Given records:
###

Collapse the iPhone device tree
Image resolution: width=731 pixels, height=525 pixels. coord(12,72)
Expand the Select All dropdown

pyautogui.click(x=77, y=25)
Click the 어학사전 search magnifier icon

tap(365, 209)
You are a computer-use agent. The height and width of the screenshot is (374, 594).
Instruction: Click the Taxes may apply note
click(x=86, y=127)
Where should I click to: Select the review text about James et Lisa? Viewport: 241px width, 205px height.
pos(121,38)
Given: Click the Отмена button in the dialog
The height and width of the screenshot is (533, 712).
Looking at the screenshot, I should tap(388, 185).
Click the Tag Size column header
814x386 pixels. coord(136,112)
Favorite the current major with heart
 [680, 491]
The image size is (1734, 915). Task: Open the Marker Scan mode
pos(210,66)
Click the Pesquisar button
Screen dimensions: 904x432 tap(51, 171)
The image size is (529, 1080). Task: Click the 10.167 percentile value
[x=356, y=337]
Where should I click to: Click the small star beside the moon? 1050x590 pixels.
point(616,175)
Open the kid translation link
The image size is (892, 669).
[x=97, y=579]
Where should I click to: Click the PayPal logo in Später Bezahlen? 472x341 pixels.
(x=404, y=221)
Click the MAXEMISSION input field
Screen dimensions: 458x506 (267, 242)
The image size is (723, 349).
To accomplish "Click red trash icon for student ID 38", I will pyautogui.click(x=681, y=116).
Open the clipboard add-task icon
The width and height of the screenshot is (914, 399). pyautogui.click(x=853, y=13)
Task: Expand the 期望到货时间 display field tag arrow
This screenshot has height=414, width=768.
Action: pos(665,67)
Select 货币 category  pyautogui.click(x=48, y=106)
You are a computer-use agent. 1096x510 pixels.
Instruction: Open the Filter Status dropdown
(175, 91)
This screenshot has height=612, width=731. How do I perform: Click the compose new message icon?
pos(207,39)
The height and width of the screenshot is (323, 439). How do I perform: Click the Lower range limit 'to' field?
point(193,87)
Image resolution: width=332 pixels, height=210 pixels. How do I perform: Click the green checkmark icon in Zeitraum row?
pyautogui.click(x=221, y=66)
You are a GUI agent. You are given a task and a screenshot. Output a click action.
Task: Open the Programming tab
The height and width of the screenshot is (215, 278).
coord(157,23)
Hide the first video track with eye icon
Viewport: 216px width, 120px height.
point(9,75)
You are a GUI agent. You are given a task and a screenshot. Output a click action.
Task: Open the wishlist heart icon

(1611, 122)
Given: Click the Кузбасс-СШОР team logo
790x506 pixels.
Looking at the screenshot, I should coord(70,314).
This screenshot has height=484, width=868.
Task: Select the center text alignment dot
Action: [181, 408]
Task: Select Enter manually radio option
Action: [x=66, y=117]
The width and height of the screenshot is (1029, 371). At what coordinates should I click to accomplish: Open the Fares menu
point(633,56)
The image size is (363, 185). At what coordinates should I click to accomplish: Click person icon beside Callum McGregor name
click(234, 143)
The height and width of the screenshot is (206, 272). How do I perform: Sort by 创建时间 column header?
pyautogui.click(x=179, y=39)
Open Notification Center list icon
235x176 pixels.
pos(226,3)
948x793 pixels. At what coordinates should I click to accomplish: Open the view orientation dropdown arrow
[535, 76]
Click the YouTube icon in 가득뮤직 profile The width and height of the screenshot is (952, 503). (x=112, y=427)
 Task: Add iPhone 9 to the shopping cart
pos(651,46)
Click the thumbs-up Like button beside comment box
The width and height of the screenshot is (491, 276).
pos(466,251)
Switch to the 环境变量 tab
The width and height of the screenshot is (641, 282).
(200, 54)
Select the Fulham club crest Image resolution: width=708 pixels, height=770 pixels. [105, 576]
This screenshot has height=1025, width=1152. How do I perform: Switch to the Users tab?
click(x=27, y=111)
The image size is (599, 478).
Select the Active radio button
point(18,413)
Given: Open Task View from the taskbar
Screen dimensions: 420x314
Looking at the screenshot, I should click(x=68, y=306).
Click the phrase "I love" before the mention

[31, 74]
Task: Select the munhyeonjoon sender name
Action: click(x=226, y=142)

###

Work to complete: Show each line of the material above where "agent" occurs.

Exercise solution:
You are a computer-use agent. The height and width of the screenshot is (374, 594).
You are a computer-use agent. 1096x510 pixels.
You are a GUI agent. You are given a task and a screenshot. Output a click action.
You are a GUI agent. You are given a task and a screenshot. Output a click action.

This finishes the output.